A história da humanidade mostra muitos povos que foram seduzidos por “espinheiros” que, com mil artimanhas, acabaram sendo eleitos e exerceram o poder oprimindo, violentando e explorando o povo. Por exemplo, o imperador Nero se deleitava em jogos no Coliseu enquanto incendiava Roma, a capital do império; Benito Mussolini, eleito pelo povo, se tornou o criador do fascismo e um ditador; Adolf Hitler, também aclamado pelo povo diante do seu populismo, se tornou nazista contumaz e mandou matar em campos de concentração milhões de judeus, comunistas, ciganos, homossexuais etc. A história mostra também que todos os ‘espinheiros’ eleitos usam e abusam do nome de Deus e dizem defender os “valores da família”, mas na prática colocam “a morte acima de tudo” e arrasam com as famílias e todo o povo de mil formas.

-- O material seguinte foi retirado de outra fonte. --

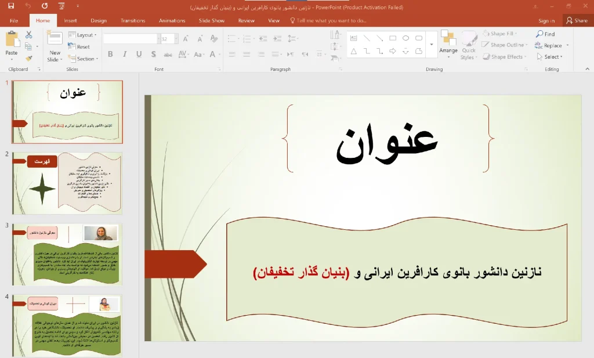Select the Arrow shape in the shapes gallery
The height and width of the screenshot is (358, 594).
click(393, 52)
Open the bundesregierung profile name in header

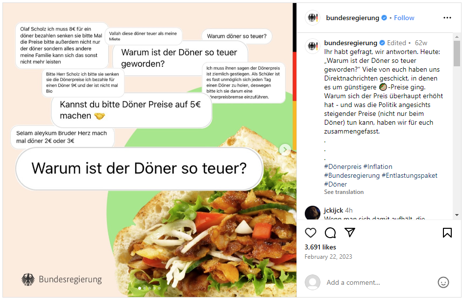(352, 18)
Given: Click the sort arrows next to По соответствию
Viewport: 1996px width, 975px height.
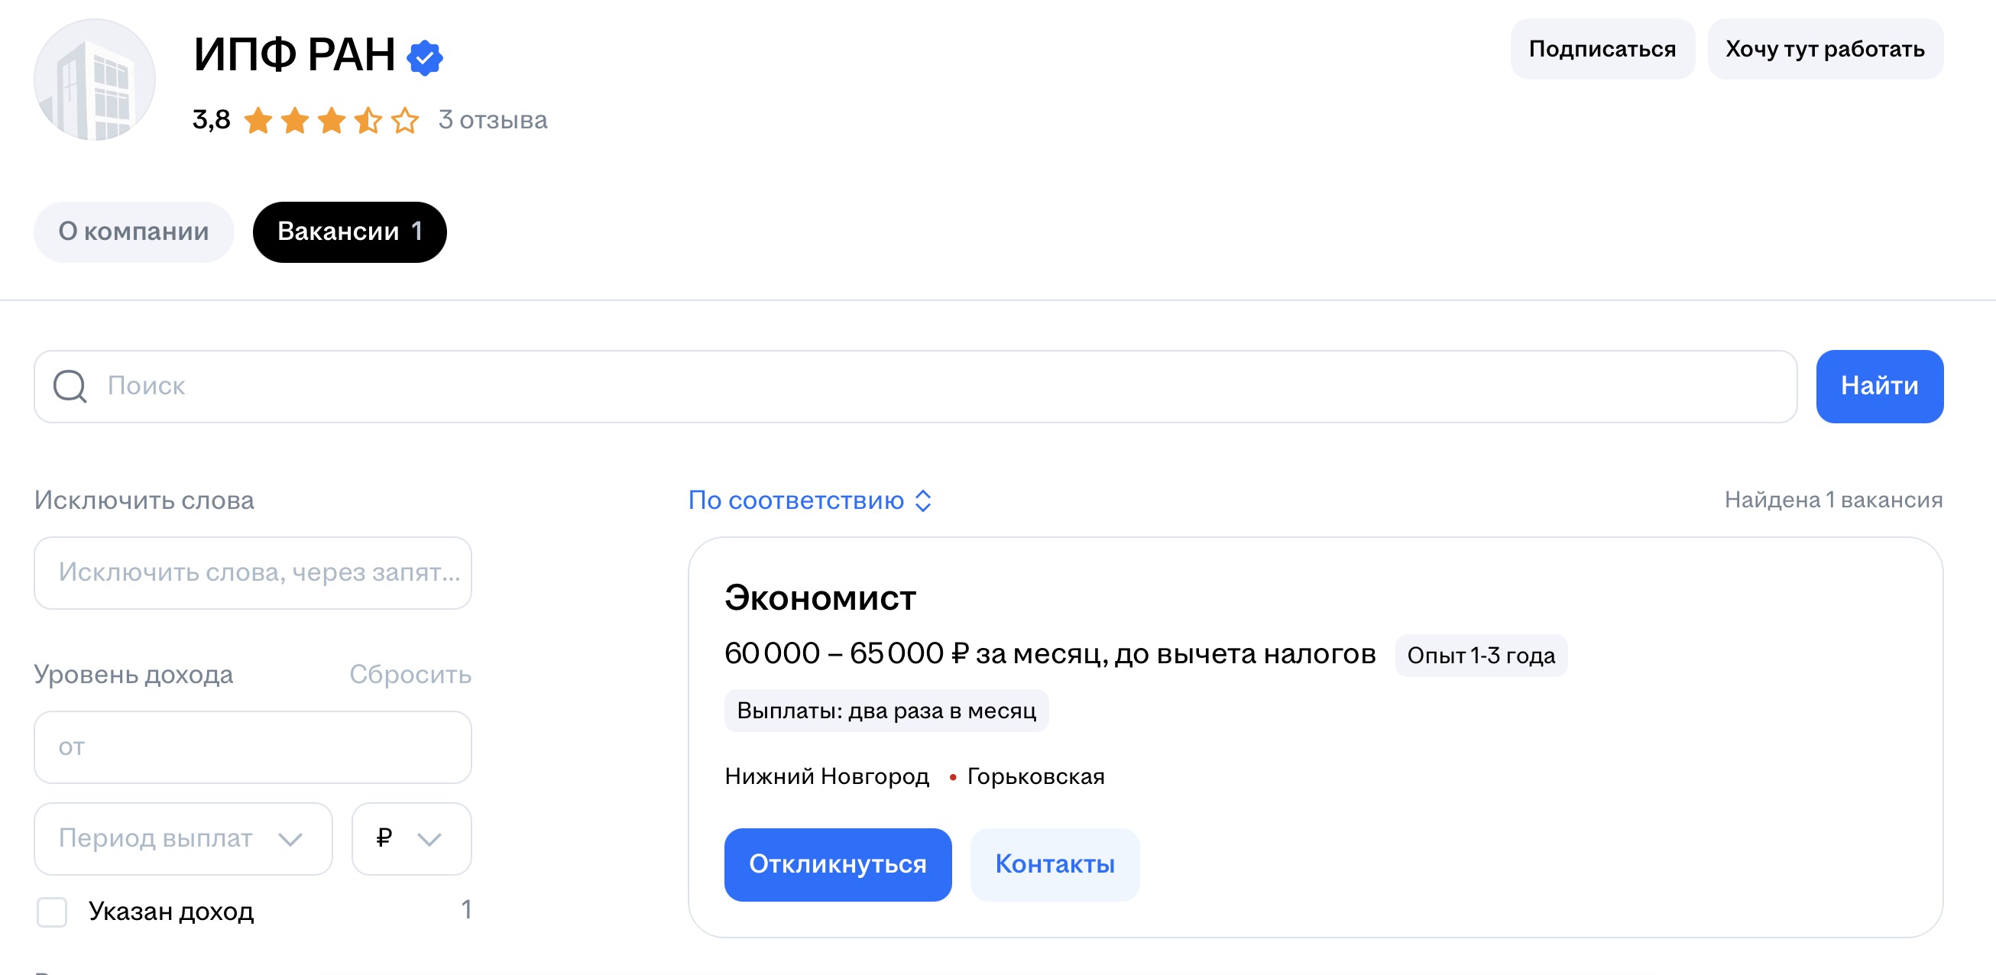Looking at the screenshot, I should click(923, 501).

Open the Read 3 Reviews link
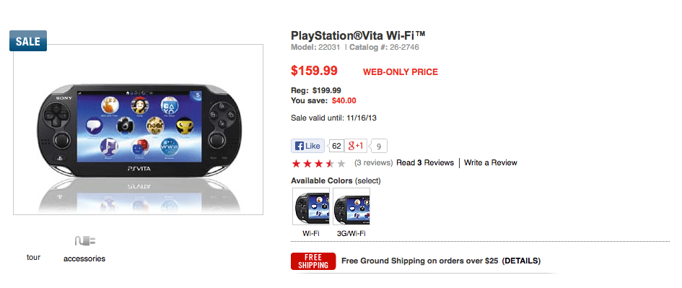point(425,162)
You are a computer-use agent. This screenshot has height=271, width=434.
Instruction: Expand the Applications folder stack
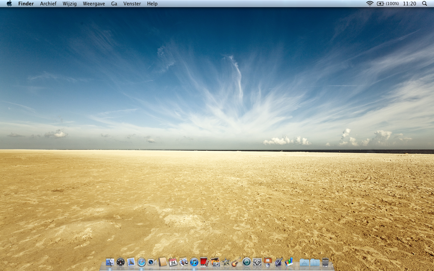304,262
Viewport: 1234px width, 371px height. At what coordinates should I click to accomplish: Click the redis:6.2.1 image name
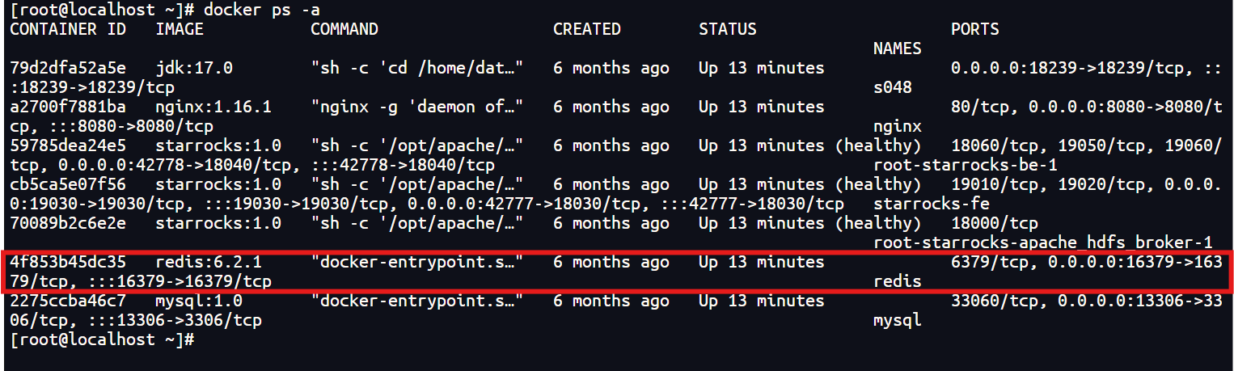coord(209,262)

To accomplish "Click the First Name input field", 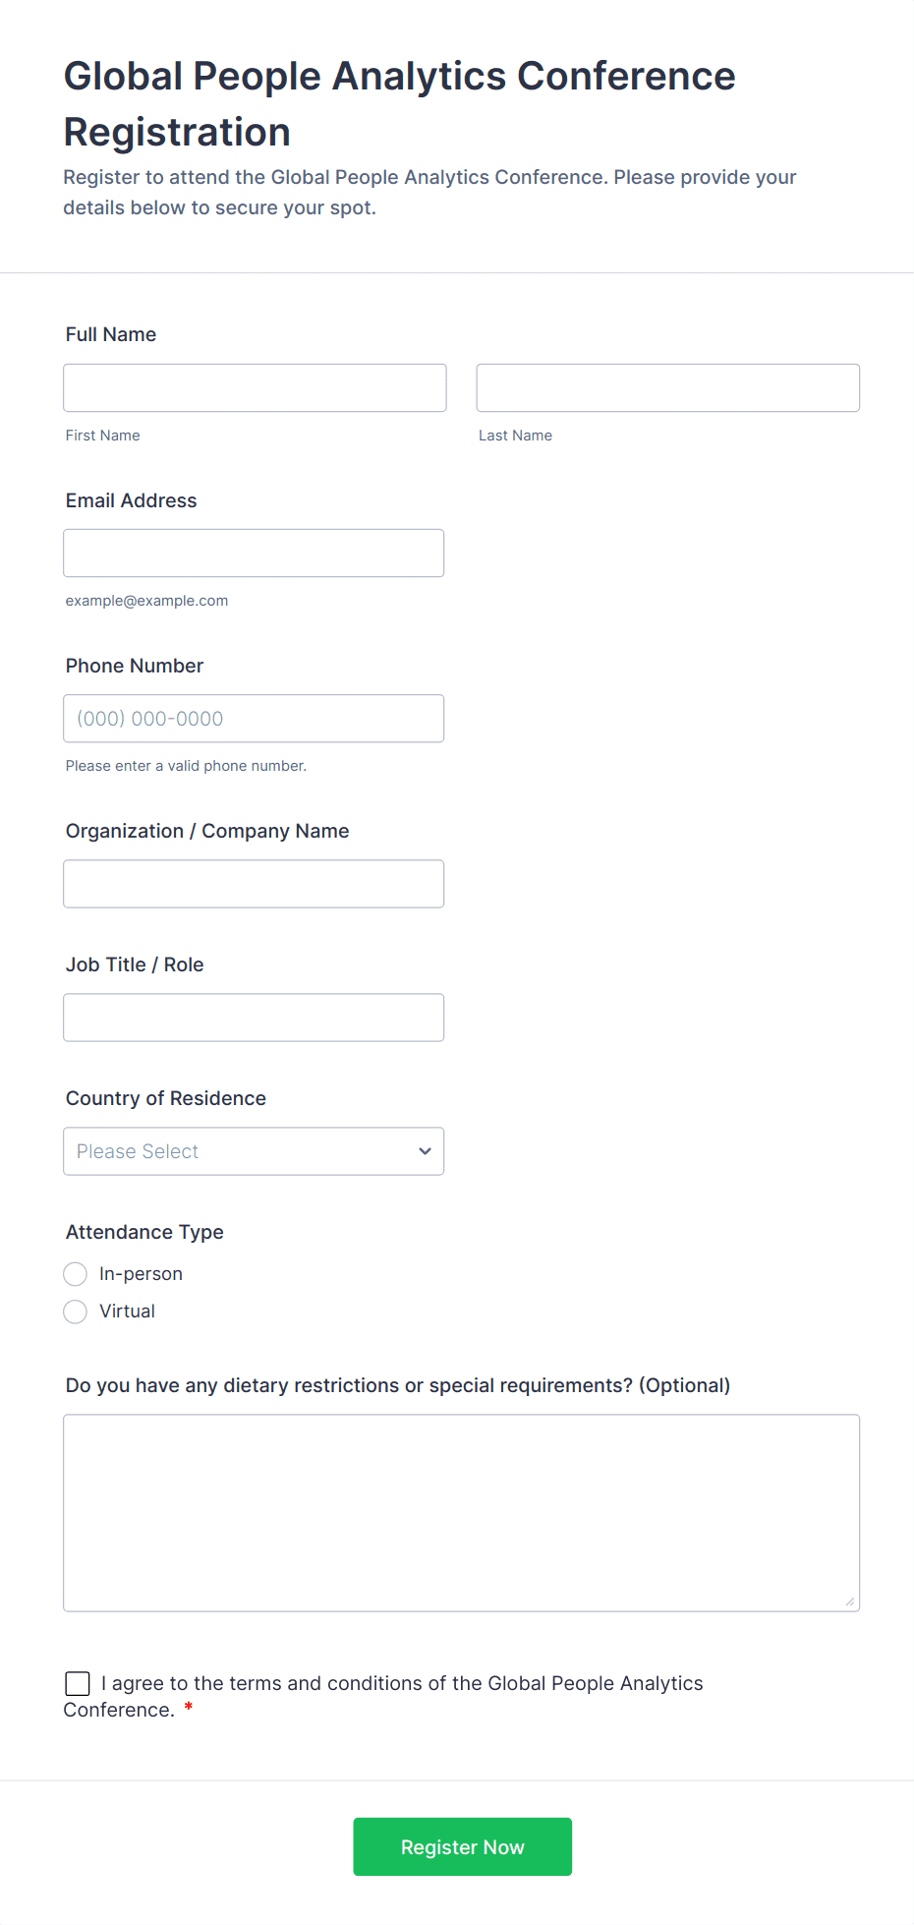I will (255, 387).
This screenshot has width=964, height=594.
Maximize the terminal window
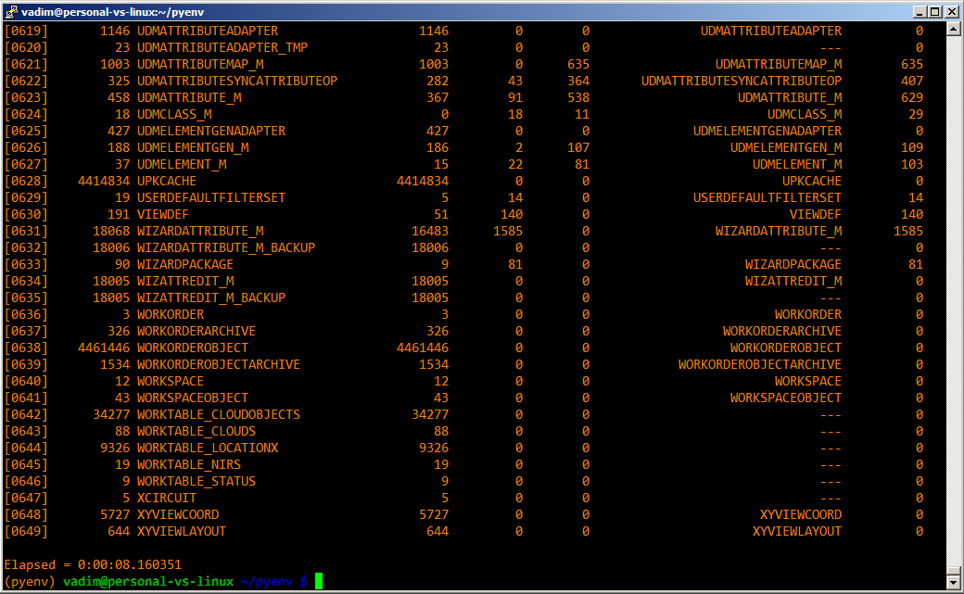click(934, 11)
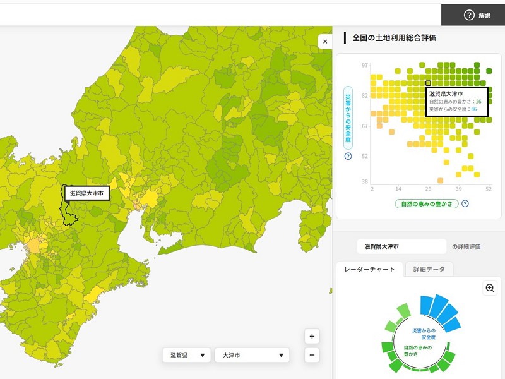Click the 滋賀県大津市 label on the map
This screenshot has height=379, width=505.
point(86,193)
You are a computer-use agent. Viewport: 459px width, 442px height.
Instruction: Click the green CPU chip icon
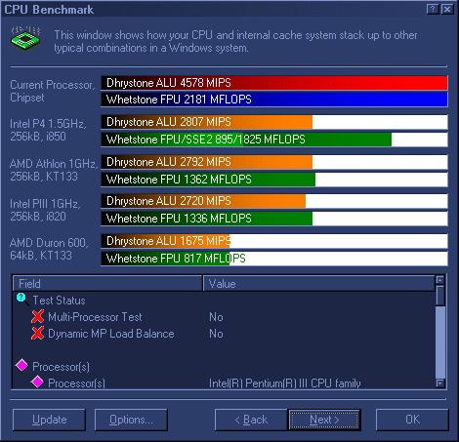(25, 39)
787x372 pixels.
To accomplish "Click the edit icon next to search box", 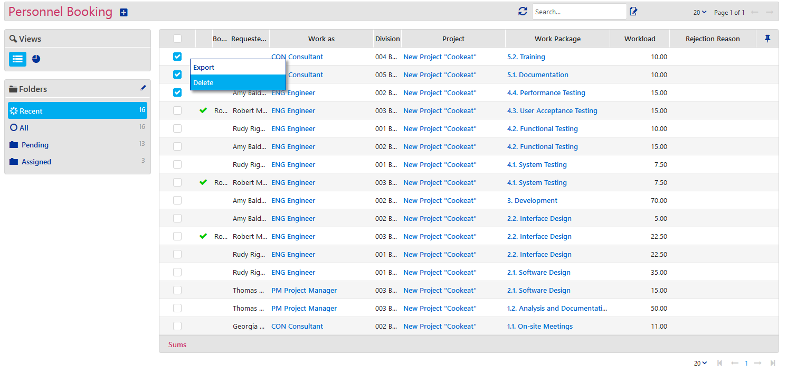I will 633,12.
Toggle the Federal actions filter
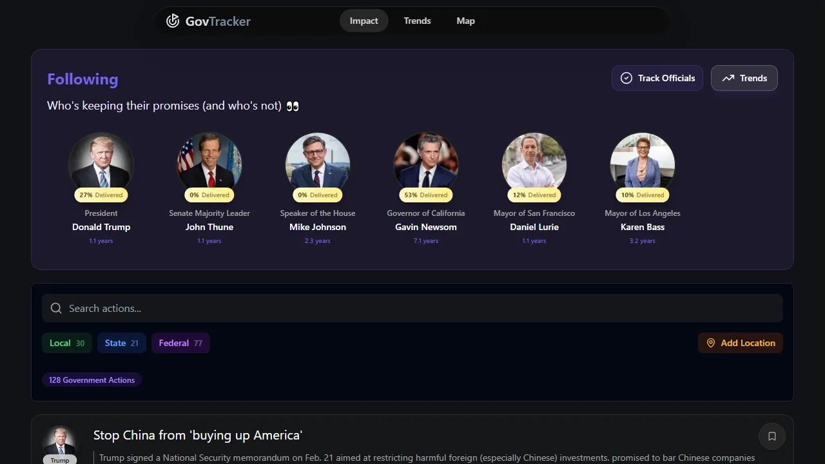 tap(180, 343)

Atribuído a Bertolt Brecht, o texto “O Analfabeto Político” mostra as consequências que o analfabeto político causa: “O pior analfabeto é o analfabeto político. Ele não ouve, não fala, nem participa dos acontecimentos políticos. Ele não sabe que o custo de vida, o preço do feijão, do peixe, da farinha, do aluguel, do sapato e do remédio dependem das decisões políticas. O analfabeto político é tão burro que se orgulha e estufa o peito dizendo que odeia a política. Não sabe o imbecil que, da sua ignorância política, nasce a prostituta, o menor abandonado e o pior de todos os bandidos, que é o político vigarista, pilantra, corrupto e lacaio dos exploradores do povo.” Nascem também os políticos fascistas e genocidas. Por isso, os analfabetos políticos são cúmplices das políticas genocidas em curso no Brasil. Convertam-se antes que seja tarde demais!
Notas:
[1] Frei e padre da Ordem dos carmelitas; doutor em Educação pela FAE/UFMG; licenciado e bacharel em Filosofia pela UFPR; bacharel em Teologia pelo ITESP/SP; mestre em Exegese Bíblica pelo Pontifício Instituto Bíblico, em Roma, Itália; agente da CPT, assessor do CEBI e Ocupações Urbanas; prof. de “Movimentos Sociais Populares e Direitos Humanos” no IDH e de Teologia bíblica no SAB (Serviço de Animação Bíblica), em Belo Horizonte, MG. E-
[2] Comissão Parlamentar de Inquérito.